John Pomeroy

    Dr. John Pomeroy

    Centre for Hydrology, University of Saskatchewan

    Research areas


    Research over the last five years has focussed on

    i) observing, measuring and detecting change in cold regions basins in the mountains, prairies and North,
    ii) developing new observational techniques through expanded hydrological observatories, new snowpack measurement sensors and new methods to collect data from instrumented basins
    iii) diagnosing this change using hydrological process models created using the CRHM platform and smaller scale diagnostic models,
    iv) better measuring, describing and understanding key cold regions processes,
    v) improving models with better process descriptions so that they can more accurately simulate the hydrological cycle in cold regions,
    vi) observing and modelling to diagnose extreme events such as floods, anomalous warm period and droughts,
    vii) downscaling atmospheric models to predict and diagnose future change due to changing climate, glaciers, permafrost and vegetation in cold regions basins.

    Change detection has been based upon ECCC and WECC observatory records. In the eastern prairies, a 14 fold increase in discharge and a change in rainfall-runoff as a fraction of annual runoff from 15% to 55% over 25 years was detected in a wetland dominated basin that had no trend in annual precipitation volume. The increase is attributed to a combination of greater clustering of multiple day rainstorms in early summer, higher rainfall ratio, earlier snowmelt and longer snow-free period, mid-winter melts and rain events restricting infiltration to frozen soils, extensive wetland drainage and resulting increase in contributing area due to channelization of the basin. Contrasting this change was the lack of hydrograph change in a mountain basin that had similar climate change and also application of clear cuts. Here, diagnostic models show counteracting processes of increased evapotranspiration and decreasing low elevation snowmelt runoff versus increasing high elevation snowmelt runoff and the impact of slope and aspect in accelerating melt for clearcuts on south facing slopes whilst decelerating melt for clearcuts on north facing slopes have led to a lack of trends or changes in streamflow regime over 50 years.

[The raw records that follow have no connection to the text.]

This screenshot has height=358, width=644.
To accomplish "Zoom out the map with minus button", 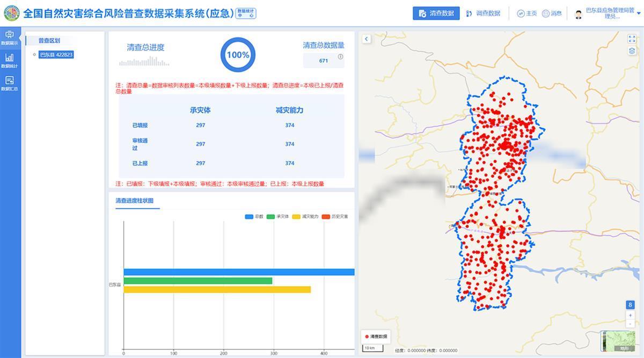I will 630,324.

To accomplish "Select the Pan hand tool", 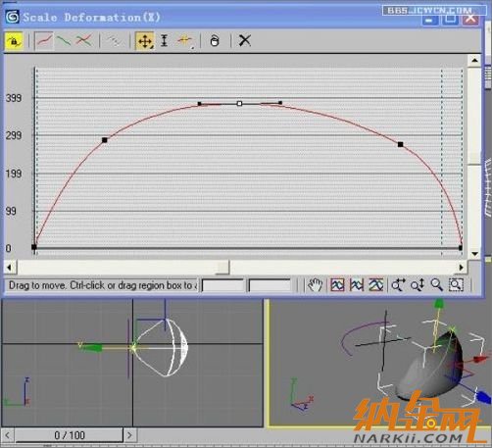I will tap(315, 285).
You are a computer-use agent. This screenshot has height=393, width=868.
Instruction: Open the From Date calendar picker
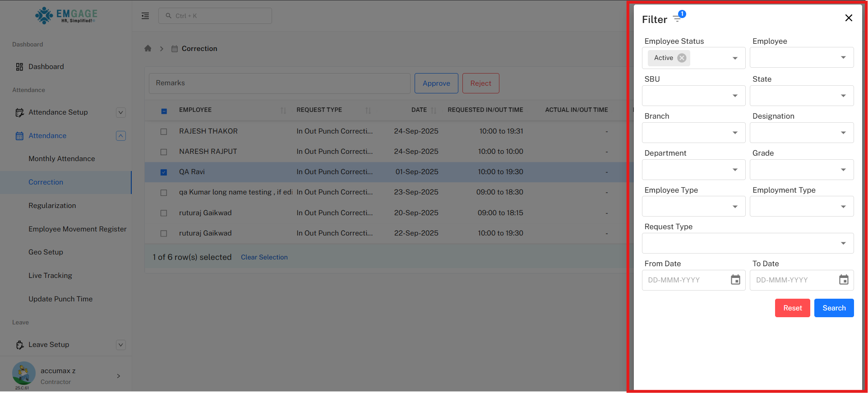[735, 280]
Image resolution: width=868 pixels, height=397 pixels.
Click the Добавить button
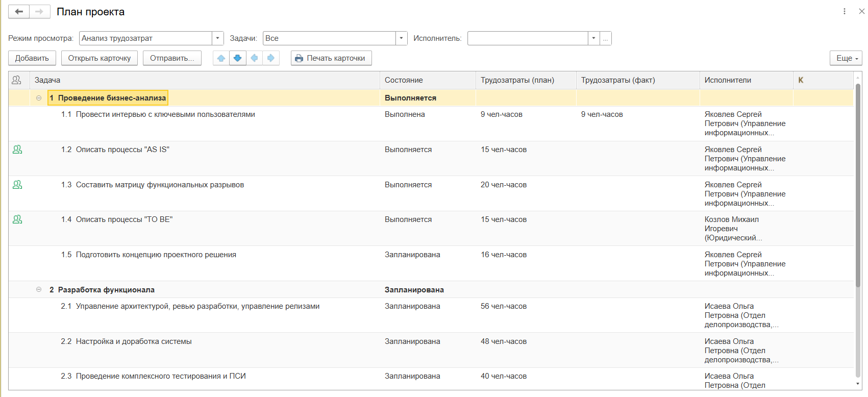coord(32,58)
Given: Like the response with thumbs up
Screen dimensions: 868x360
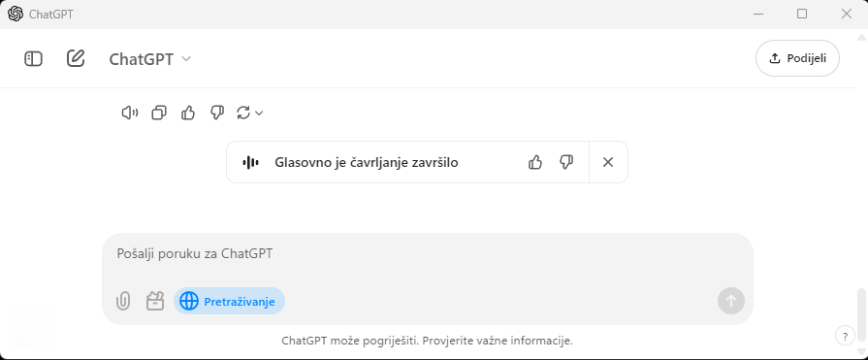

    The processes of blowing snow transport and sublimation over complex terrain, snowmelt in disturbed forests and on slopes, water flow through snowpacks, glacier snow, firn and ice melt, snow avalanching and freezing and thawing of permafrost soils were incompletely understood, leading to uncertainty in their calculation. Field process studies using particle tracking velocimetry by high speed camera and laser - outdoors at night on mountain tops, snow redistribution measurements over ridgetops, thermal measurements of snow and trees, meltwater pathway development and water flux heterogeneity in snowpacks, snowmelt, firnmelt, icemelt, remote sensing of avalanche redistribution, and active layer dynamics over permafrost were undertaking in the Canadian Rockies, Yukon and NWT.

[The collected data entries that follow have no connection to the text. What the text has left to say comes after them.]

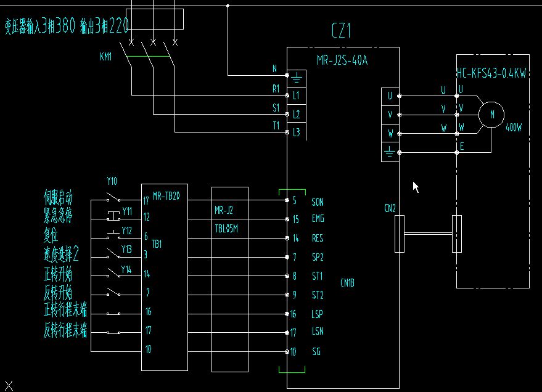Click the Y14 forward start switch symbol
The width and height of the screenshot is (542, 392).
click(113, 272)
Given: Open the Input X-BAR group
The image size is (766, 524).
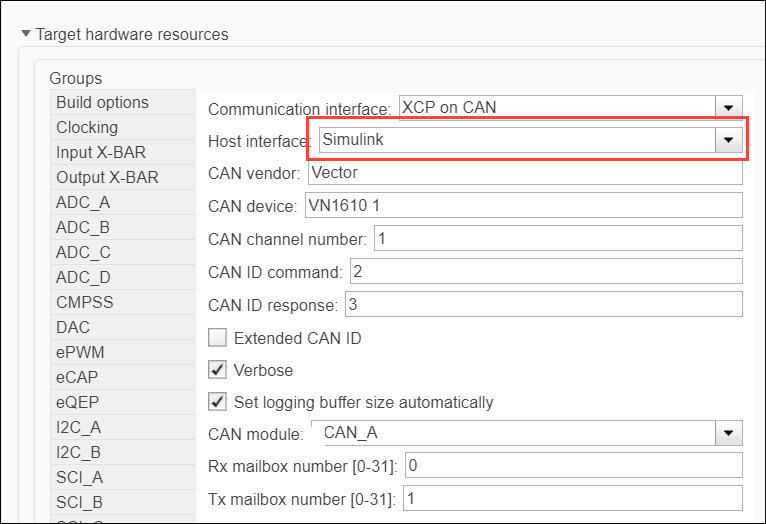Looking at the screenshot, I should click(102, 152).
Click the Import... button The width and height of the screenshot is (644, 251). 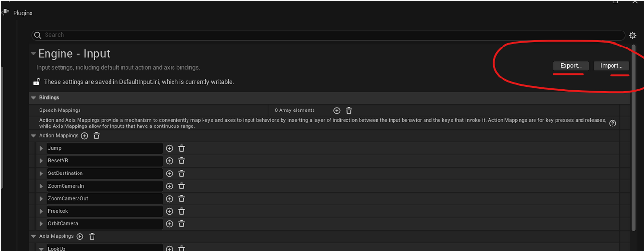[x=611, y=66]
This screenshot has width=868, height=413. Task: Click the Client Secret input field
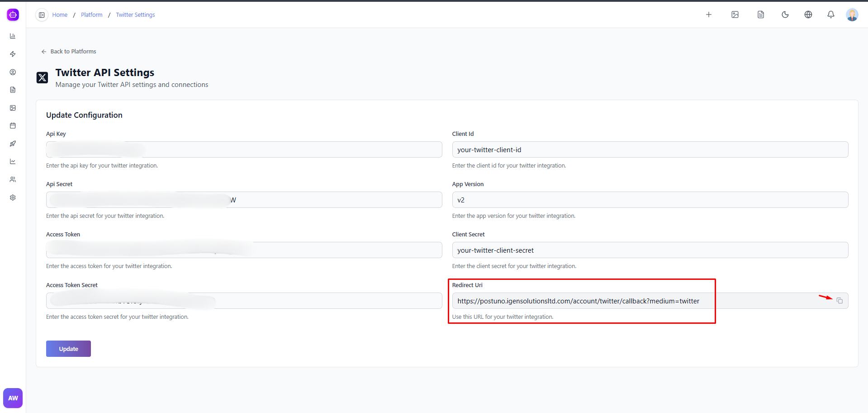click(x=650, y=250)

    The Cold Regions Hydrological Model (CRHM) was redeveloped to include improve snow redistribution, melt, glacier, permafrost and hillslope flow components based on the results of field studies. CRHM was applied in Marmot, Wolf, Reynolds, Peyto, Havikpak, Bologna and Smith creeks using observed meteorological data and verified using field observations. It was then used to diagnose hydrological function of these basins, predict and diagnose historical change such as the impact of changing climate, wetland drainage, glacier shrinkage and ice exposure, permafrost thaw and shrubification on hydrological processes, cycling and streamflow hydrographs. It has also been run for late 21st C climates downscaled using statistical and dynamical methods. CRHM outputs show that the loss of cold in these cold regions basins is expected to cause dramatic shifts in the timing, variability and volume of streamflow and even more profoundly, on the processes generating streamflow. There is sometimes compensation by changing vegetation, but also instances where vegetation and wetland drainage change enhance the magnitude of climate change on hydrology.